--- SUPPLIED MATERIAL ---
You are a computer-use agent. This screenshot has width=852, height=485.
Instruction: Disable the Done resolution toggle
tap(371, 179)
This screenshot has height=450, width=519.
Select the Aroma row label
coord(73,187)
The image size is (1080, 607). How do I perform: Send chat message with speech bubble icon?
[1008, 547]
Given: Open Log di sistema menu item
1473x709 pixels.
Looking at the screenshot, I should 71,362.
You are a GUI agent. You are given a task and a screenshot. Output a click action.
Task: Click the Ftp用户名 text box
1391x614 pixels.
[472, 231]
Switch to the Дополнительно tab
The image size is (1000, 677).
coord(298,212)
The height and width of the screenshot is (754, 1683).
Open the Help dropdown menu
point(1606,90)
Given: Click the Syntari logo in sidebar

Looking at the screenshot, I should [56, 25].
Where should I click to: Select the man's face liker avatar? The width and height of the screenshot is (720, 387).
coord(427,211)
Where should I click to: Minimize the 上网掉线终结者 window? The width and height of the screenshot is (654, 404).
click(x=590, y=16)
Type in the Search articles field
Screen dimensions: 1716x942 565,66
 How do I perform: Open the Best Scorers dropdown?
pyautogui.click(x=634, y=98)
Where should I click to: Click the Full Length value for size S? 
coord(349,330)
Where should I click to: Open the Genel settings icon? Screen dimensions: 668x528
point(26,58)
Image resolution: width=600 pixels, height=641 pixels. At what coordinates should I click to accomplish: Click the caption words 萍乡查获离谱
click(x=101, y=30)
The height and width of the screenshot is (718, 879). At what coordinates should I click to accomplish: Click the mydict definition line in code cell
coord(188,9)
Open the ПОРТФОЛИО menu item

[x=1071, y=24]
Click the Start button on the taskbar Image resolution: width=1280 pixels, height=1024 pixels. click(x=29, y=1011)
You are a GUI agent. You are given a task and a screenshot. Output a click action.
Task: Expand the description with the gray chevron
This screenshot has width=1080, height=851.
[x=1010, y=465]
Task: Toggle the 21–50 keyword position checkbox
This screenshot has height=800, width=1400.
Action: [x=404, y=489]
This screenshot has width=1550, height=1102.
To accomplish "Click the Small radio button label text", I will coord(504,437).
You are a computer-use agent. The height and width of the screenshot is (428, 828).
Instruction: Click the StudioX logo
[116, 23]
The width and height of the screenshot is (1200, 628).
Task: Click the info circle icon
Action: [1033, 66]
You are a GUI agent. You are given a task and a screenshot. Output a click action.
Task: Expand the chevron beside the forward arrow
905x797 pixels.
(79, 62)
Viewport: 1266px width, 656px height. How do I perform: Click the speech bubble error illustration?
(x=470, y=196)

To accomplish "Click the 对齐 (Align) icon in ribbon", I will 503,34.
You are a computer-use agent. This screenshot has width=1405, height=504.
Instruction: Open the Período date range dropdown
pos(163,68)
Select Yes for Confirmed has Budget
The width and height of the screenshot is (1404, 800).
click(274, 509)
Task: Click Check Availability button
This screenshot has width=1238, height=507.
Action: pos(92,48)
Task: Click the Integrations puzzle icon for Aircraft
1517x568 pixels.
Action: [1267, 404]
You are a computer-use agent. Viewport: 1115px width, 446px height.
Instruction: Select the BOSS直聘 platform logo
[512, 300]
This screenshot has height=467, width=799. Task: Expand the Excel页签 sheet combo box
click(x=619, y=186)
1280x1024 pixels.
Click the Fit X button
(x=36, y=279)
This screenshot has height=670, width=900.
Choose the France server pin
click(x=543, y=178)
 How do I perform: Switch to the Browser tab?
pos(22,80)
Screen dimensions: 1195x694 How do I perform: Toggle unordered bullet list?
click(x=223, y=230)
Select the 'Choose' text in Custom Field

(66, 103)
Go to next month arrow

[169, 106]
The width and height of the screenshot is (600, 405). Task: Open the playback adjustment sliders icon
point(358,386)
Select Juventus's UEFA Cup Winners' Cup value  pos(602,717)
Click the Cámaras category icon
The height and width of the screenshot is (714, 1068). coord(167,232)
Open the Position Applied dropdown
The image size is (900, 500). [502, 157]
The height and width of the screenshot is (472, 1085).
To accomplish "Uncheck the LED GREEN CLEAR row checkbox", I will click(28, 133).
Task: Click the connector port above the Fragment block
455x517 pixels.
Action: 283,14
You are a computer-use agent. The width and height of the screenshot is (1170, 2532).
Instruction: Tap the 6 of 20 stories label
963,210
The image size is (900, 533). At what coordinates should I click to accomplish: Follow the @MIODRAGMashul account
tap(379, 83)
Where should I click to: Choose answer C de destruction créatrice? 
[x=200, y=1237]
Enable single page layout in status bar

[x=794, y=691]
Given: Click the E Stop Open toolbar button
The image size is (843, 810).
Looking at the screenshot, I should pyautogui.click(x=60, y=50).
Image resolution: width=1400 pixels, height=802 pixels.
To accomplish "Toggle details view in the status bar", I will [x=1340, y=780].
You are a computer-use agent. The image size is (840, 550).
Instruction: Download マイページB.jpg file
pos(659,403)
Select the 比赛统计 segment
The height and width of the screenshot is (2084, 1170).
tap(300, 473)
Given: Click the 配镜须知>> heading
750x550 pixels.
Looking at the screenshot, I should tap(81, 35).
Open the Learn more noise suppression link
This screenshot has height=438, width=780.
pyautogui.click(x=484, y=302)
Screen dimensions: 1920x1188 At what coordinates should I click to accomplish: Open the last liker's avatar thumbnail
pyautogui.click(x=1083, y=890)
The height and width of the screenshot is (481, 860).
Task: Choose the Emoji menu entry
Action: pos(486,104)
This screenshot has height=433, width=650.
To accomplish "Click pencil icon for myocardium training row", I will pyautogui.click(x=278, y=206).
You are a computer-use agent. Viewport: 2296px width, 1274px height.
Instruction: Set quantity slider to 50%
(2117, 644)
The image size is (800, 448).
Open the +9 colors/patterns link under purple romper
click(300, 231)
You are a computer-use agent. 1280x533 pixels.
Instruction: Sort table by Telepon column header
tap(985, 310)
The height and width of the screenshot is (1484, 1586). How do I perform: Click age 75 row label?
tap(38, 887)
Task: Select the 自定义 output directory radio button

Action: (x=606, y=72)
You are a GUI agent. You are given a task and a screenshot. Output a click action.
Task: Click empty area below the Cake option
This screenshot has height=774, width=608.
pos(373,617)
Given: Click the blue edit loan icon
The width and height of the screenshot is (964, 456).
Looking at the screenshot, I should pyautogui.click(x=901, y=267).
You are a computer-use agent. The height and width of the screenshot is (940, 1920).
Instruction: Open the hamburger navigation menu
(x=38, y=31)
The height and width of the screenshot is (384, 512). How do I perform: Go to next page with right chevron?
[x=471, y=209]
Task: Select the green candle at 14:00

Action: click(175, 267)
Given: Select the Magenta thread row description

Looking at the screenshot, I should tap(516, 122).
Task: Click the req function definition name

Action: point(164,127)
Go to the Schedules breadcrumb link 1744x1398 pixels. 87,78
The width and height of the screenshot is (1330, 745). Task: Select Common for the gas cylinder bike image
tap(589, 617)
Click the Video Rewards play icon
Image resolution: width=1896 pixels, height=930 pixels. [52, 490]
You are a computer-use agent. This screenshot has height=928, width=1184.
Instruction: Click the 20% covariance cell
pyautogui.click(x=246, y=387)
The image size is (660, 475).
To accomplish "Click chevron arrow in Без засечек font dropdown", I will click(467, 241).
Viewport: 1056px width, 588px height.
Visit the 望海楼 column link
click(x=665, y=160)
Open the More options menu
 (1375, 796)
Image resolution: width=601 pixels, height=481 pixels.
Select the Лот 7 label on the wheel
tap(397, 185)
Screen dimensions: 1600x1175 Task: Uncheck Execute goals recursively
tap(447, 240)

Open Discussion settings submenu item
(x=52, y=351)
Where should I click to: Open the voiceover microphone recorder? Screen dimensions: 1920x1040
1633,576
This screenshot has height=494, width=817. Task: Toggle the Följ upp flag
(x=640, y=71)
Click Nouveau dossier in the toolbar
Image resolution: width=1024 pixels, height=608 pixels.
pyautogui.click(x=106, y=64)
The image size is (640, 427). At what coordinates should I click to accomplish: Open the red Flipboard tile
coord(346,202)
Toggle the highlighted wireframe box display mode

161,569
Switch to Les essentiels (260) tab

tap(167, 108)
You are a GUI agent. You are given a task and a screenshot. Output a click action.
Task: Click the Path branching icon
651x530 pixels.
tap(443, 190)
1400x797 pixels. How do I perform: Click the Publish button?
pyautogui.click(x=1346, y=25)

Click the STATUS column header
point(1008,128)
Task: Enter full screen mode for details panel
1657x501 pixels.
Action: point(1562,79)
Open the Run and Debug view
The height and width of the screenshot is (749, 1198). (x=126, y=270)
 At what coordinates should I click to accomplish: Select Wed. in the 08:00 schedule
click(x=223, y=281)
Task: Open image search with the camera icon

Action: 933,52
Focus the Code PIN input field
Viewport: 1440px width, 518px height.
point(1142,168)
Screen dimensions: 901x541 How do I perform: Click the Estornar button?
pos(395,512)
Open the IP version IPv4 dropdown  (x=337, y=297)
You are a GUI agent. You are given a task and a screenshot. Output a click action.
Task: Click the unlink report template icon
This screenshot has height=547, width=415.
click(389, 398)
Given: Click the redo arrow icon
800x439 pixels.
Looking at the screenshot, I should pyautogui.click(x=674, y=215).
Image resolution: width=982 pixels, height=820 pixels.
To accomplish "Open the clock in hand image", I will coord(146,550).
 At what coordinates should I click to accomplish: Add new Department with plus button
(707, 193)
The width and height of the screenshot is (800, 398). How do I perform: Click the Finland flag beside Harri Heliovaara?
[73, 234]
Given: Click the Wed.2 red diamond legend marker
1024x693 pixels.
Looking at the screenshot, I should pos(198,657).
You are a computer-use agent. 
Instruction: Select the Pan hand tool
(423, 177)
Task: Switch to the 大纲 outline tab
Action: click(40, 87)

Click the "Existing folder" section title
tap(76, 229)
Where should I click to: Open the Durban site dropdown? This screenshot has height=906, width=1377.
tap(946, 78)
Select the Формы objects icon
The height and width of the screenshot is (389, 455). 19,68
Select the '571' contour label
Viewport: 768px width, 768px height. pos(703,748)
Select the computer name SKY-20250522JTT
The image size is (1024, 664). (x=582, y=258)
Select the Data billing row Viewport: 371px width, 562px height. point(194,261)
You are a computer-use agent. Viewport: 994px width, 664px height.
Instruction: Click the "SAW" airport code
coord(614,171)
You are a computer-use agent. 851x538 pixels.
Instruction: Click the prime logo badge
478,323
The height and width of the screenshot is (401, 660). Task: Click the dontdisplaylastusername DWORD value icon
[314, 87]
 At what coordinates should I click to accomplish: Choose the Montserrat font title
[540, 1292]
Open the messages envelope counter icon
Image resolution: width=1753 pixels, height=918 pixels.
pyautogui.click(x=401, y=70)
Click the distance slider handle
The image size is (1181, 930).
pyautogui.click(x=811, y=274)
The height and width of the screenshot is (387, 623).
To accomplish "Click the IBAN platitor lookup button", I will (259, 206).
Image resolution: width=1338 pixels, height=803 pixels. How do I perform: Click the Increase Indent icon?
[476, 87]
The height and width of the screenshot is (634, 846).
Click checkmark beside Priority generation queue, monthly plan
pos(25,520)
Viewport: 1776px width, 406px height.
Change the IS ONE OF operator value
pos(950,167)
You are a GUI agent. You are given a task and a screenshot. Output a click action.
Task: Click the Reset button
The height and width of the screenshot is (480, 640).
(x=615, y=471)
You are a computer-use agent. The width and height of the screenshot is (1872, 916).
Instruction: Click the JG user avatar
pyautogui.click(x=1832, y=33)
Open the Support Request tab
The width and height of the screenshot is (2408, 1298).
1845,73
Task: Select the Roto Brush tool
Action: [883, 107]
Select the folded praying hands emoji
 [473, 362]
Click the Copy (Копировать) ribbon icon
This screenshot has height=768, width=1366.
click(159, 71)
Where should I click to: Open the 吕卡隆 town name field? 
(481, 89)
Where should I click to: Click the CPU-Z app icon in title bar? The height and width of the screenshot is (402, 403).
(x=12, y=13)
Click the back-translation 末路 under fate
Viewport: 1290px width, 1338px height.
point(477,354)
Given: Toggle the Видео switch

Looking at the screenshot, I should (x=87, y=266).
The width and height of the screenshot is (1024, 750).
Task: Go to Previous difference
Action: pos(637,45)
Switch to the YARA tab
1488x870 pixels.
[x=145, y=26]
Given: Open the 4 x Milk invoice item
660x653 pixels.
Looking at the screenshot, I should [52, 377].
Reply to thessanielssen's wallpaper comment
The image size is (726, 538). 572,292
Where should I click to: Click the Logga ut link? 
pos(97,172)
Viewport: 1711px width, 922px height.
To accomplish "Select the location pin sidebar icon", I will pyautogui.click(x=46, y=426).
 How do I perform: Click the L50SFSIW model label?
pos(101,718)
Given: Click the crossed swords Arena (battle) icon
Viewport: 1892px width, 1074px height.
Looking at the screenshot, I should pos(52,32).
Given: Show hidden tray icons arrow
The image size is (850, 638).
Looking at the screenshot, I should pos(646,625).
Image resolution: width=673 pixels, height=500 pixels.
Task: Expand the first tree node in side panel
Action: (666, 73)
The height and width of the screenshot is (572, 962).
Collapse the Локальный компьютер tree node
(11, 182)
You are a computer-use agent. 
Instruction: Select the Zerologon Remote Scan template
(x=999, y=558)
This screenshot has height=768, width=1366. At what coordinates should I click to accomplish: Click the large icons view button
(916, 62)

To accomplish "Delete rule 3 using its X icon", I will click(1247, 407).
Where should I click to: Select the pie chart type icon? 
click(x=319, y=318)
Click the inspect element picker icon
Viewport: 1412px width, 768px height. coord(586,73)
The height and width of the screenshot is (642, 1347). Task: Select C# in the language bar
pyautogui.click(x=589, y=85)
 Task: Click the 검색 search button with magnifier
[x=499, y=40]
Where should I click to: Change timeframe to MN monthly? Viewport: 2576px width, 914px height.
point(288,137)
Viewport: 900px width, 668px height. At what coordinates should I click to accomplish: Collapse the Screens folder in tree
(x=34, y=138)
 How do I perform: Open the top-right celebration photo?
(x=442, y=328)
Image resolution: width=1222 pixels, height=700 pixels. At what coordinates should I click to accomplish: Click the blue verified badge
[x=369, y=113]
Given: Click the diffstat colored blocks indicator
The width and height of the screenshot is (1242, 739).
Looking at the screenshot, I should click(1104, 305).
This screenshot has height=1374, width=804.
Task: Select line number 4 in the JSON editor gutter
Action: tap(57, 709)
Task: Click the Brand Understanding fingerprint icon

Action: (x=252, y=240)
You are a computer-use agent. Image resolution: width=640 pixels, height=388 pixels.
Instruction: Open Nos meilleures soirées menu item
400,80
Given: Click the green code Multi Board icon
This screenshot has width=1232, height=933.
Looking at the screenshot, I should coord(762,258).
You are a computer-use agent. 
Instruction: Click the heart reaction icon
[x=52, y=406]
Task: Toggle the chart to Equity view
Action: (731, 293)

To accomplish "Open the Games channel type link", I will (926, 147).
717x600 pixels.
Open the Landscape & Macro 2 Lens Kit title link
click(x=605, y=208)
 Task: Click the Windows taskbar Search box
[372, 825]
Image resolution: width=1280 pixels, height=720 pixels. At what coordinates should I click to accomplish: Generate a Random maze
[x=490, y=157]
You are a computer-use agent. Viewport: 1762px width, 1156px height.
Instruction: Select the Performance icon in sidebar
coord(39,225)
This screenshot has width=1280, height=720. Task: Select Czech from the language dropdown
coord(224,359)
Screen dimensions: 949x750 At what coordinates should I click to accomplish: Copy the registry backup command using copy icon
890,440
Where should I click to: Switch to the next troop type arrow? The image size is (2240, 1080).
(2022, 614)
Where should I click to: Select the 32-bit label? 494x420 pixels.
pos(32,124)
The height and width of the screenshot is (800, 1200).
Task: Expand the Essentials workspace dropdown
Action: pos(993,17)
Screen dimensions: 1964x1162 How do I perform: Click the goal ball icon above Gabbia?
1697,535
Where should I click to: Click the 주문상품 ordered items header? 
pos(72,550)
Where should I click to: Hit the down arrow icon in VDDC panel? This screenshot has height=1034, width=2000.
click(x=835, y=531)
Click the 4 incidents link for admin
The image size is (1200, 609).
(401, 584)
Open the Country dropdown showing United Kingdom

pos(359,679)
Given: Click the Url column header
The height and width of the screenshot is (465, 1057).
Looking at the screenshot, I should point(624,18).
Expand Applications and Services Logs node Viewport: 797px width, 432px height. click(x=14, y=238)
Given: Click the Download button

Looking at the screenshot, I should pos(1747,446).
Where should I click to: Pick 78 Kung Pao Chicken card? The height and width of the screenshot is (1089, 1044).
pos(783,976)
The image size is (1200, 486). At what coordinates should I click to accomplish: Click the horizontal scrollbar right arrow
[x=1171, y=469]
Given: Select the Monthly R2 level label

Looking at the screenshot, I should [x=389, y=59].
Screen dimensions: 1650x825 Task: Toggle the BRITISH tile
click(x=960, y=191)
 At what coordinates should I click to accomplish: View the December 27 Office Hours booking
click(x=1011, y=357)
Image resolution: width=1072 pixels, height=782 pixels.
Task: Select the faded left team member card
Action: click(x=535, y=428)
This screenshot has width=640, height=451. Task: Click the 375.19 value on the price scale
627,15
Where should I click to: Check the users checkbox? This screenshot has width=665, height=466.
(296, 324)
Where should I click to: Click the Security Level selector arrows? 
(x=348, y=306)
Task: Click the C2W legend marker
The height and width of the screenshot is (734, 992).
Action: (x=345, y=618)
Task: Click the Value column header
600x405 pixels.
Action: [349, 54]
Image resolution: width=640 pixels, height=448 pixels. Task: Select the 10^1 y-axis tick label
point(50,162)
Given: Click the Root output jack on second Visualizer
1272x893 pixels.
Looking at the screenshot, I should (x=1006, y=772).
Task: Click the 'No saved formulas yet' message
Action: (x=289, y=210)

--- WHAT TO WORK ON ---
A bare number is the whole answer: how many lines in the entries contain "marker"?

--- RESPONSE BELOW ---
2